HIFU therapies are typically used with magnetic resonance imaging (“MRI”) to monitor tissue temperature and/or provide image guidance. For example, MRI can be used to map a temperature profile of a treatment site with a relatively high spatial resolution (e.g., approximately to 2 mm2), determine treatment volumes (e.g., magnetic resonance images indicate coagulated tissue size and location above a threshold thermal dose), provide post-treatment verification, and follow post-treatment tissue repair. Although MRI has relatively good spatial and temperature resolutions, MRI has a limited time resolution that is inadequate for motion compensation during therapies and causes misregistration. In addition, MRI cannot estimate temperatures above approximately 65° C. (when tissues begin to denature and proton relaxation becomes dominant), therefore making it unsuitable for HIFU therapies that induce focal temperatures ranging from approximately 60-90° C. Moreover, the high costs associated with MRI limit its availability to patients and physicians.
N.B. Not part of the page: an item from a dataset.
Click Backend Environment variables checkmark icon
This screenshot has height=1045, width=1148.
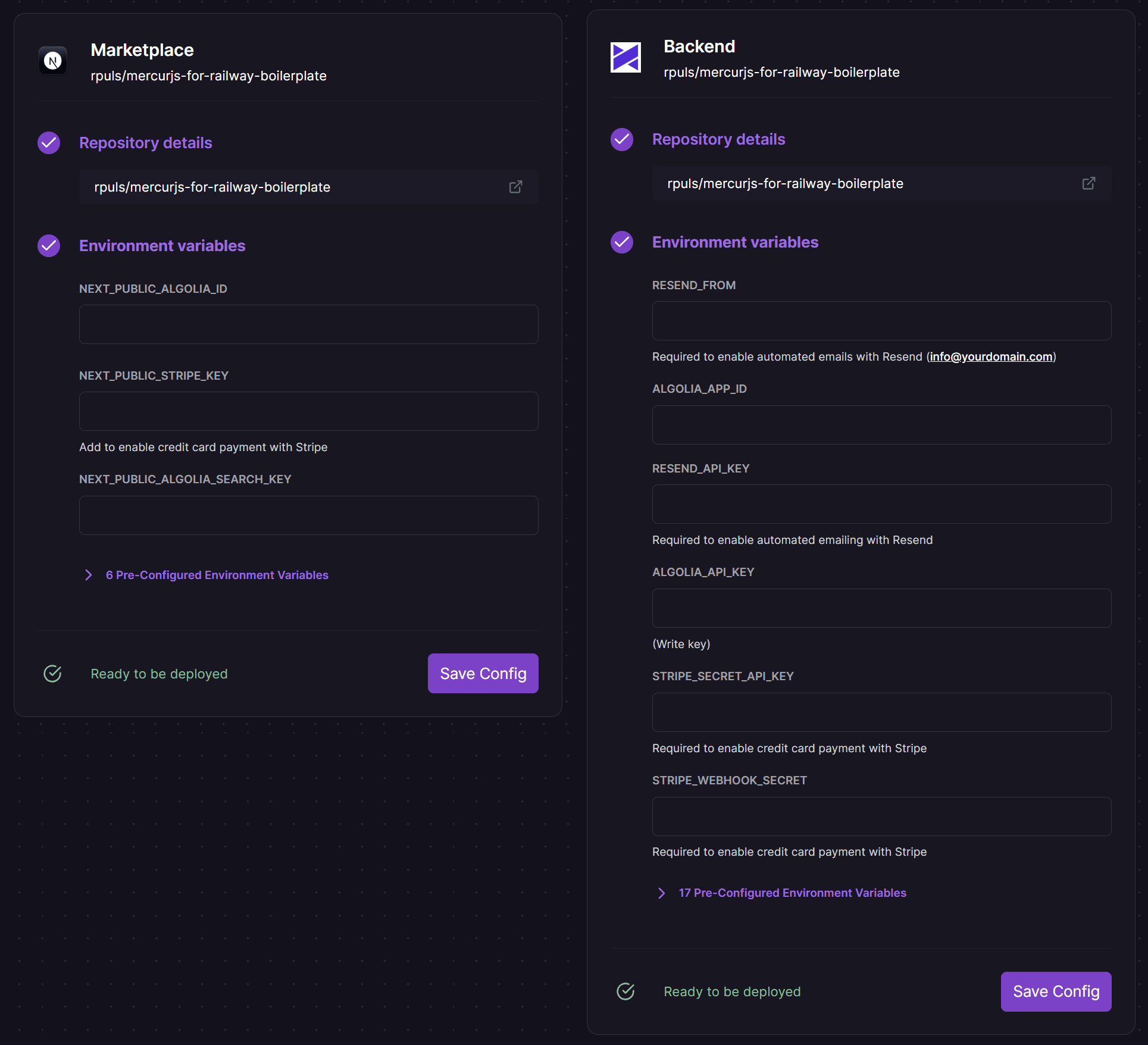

Ultrasound-based monitoring methods can also be used for treatment monitoring during HIFU therapies, and can be significantly less expensive than MRI-based methods. Unlike MRI, ultrasound-based monitoring has a relatively high temporal resolution (e.g., tens of Hertz). Some HIFU systems use B-mode ultrasound for treatment monitoring, such as HIFU devices made by Chongqing Haifu Technology, Co. of Barcelona, Spain and the Sonoblate® 500 made by Focus Surgery, Inc. of Indianapolis, Ind. During a HIFU therapy, HIFU-induced bubble formations increase backscatter and produce a hyperechoic region that correlates to the HIFU focal region. B-mode ultrasound can use this hyperechogenicity to help direct therapy and measure tissue coagulation. However, B-mode ultrasound systems cannot use the induced hyperechogenicity to provide a direct indication of tissue temperature or damage. In other types of ultrasound-based monitoring, radiofrequency (RF) signals from diagnostic ultrasound scanners are used to form maps based on temperature-induced changes in tissue resonances. However, RF-based maps are currently limited to temperatures well below the coagulation threshold, and therefore cannot be used during HIFU or other high-temperature therapies. Various other ultrasound-based temperature monitoring techniques have also been explored. For example, elastography-based temperature estimation methods can use raw ultrasound RF data from images obtained before and after external tissue compression to image HIFU lesions based on changes in tissue stiffness. Other elastography-based monitoring systems, such as ultrasound-stimulated acoustic emission methods, map tissue temperature by generating low frequency radiation forces. The radiation forces have amplitudes that depend on tissue stiffness and absorption (i.e., acoustic emissions vary linearly with temperature), but only for temperatures below the coagulation threshold (when then the strain-temperature relationship is abolished). “Before and after” ultrasound RF data has been used to form images based on HIFU-induced changes, and is therefore insensitive to tissue inhomogeneities. These and other ultrasound-based temperature estimation methods (e.g., acoustic radiation force imaging) fail to provide real-time temperature mapping for the temperatures reached during HIFU therapies and other therapies that form heat-induced lesions.